United States District Court, E.D. Michigan, Southern Division

June 26, 2019

EDWIN MILLS, et al., Defendants.



         On December 12, 2018, the Court amended the Group Two Defendants' scheduling order and set a briefing schedule for any motion seeking relief under Atkins v. Virginia, 536 U.S. 304 (2002), and its progeny. See 12/12/2018 Order (Dkt. 652). If one or both of the Group Two Defendants anticipated seeking relief under Atkins, they were required to first file a notice by March 15, 2019. Id. at 1. The deadline for then filing a motion seeking relief under Atkins, including the disclosure of expert reports, was May 28, 2019. Id. at 2. The deadline for the Government to file a response to an Atkins motion is June 27, 2019. Id.
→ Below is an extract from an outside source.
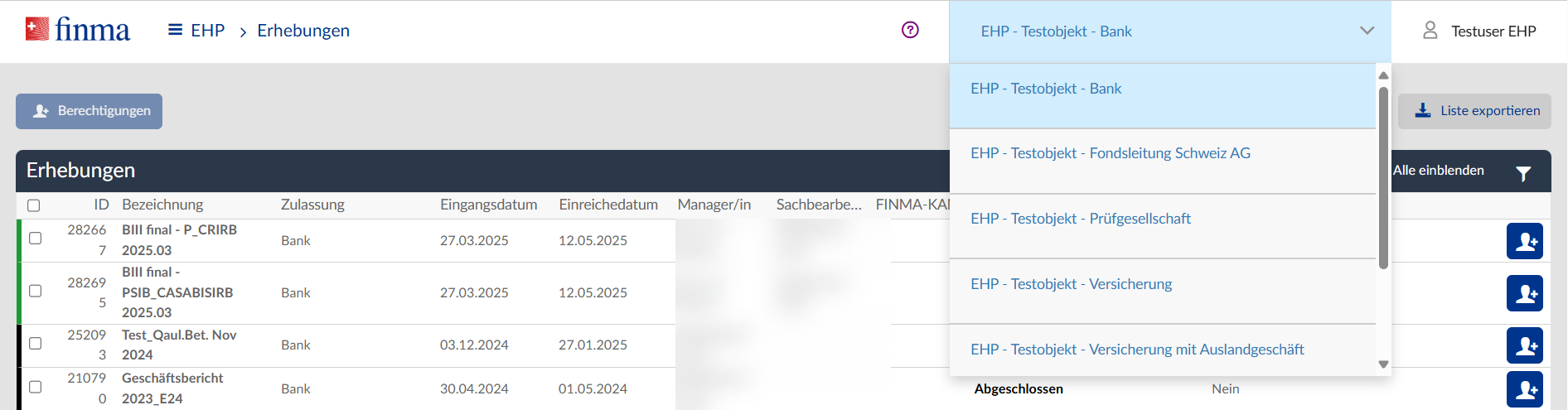Open the Erhebungen breadcrumb link
The image size is (1568, 410).
303,31
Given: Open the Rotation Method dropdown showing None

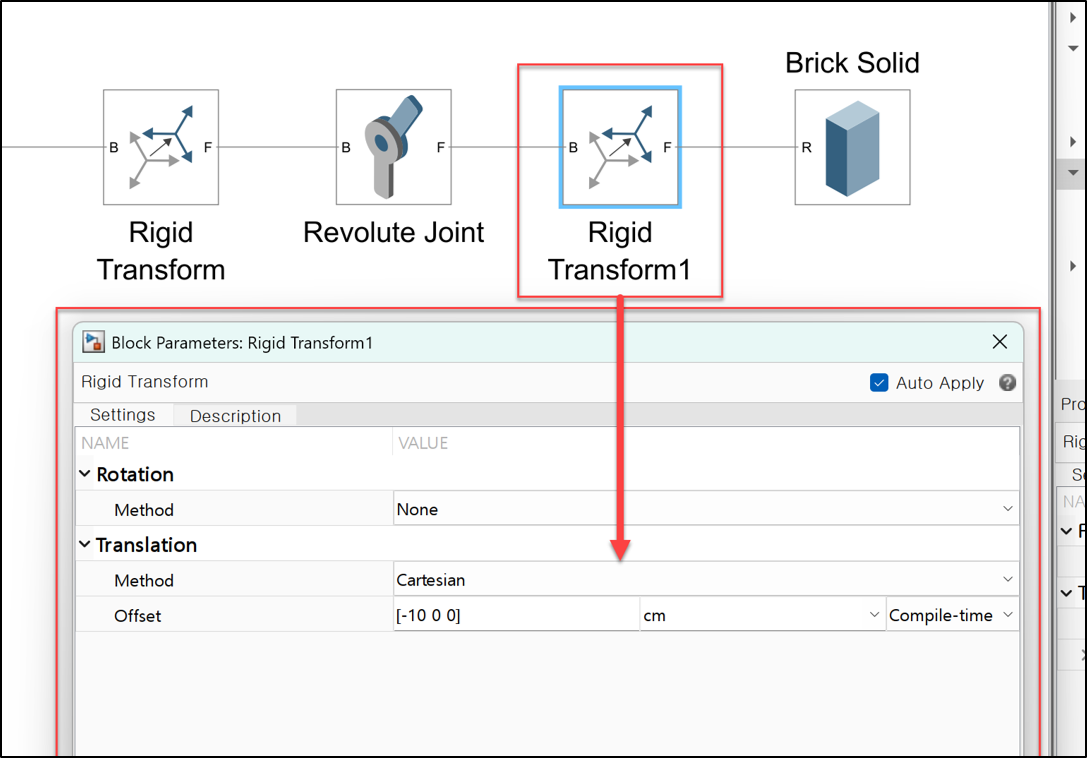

         In accordance with this new schedule, Defendant Carlo Wilson timely filed a notice of an Atkins claim (Dkt. 814), as well as his motion seeking relief under Atkins, including expert reports (Dkt. 930), which referenced results of neuropsychological tests and adaptive behavior analyses. According to the Government, these reports also referenced information Wilson provided defense experts.

         The Government has filed a motion to compel Wilson to disclose the raw data generated by his defense experts, as well as records and information Wilson provided to the defense experts (Dkt. 942). Wilson filed a response in opposition to the motion (Dkt. 959), suggesting that the parties mutually exchange raw data and documents on June 28, 2019, to which the Government replied (Dkt. 964). For the reasons stated below, the Court denies the Government's motion and orders the parties to exchange Atkins-related testing information, including all raw data underlying the experts' evaluations and analyses, as well as documents parties provided to the experts, on June 28, 2019.[1]
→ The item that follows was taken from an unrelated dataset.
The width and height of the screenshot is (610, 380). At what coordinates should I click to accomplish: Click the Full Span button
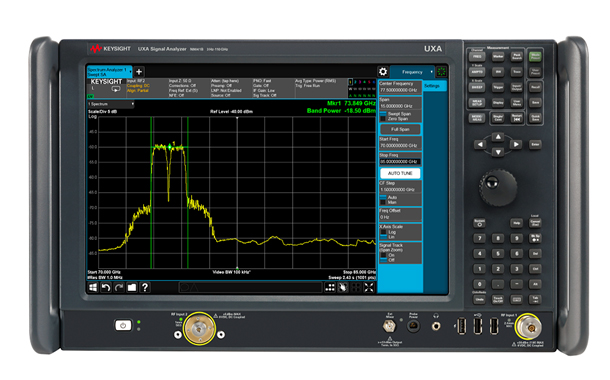click(400, 129)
         A. Disclosure of Raw Data Generated by Defense Experts' Neuropsychological Testing of Wilson

         Regarding its request for the raw data underlying the defense experts' testing, the Government offers several reasons of why this information is important. For example, Dr. Hunter concludes that Wilson has a Full-Scale IQ score of 46, and, with a “Flynn” correction, the IQ value is 43. See Gov't Mot. at 8-9 (Dkt. 942). The Government claims it needs the underlying data because a National Academy of Science publication suggests that a person with an IQ score of 46 would require assistance in situations and support (such as living in a group home), which is inconsistent with Wilson's observed functioning. Id. at 9.
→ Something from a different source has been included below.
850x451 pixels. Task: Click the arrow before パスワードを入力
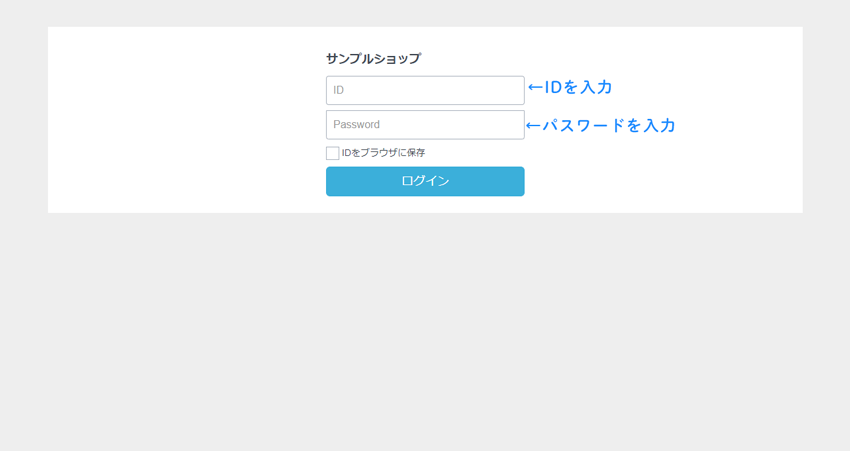point(533,126)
         However, the Government previously requested the disclosure of neuropsychological testing results and raw data. See Gov't Mem. at 9-11 (Dkt. 849). The Court denied that request on May 6, 2019. United States v. Mills, No. 16-cr-20460, 2019 WL 1987315, at *1-2 (E.D. Mich. May 6, 2019). Because it did not timely or properly seek reconsideration of that order under the Local Rules, see E.D. Mich. LR 7.1(h) (discussing timing and grounds for reconsideration), the Government has failed to demonstrate that it is entitled to this raw data. Therefore, this request is denied.

         B. Disclosure of Documents and Information Wilson Provided Defense Experts

         Regarding its request for the documents and information Wilson provided the defense experts, the Government offers more examples to explain why this information is relevant and should be disclosed. For instance, Wilson disclosed Social Security Administration records to his experts. Govt' Mot. at 11. The Government claims that, depending on the content of these records, they may provide either support or rebuttal to a claim of intellectual disability. Id. at 11-12.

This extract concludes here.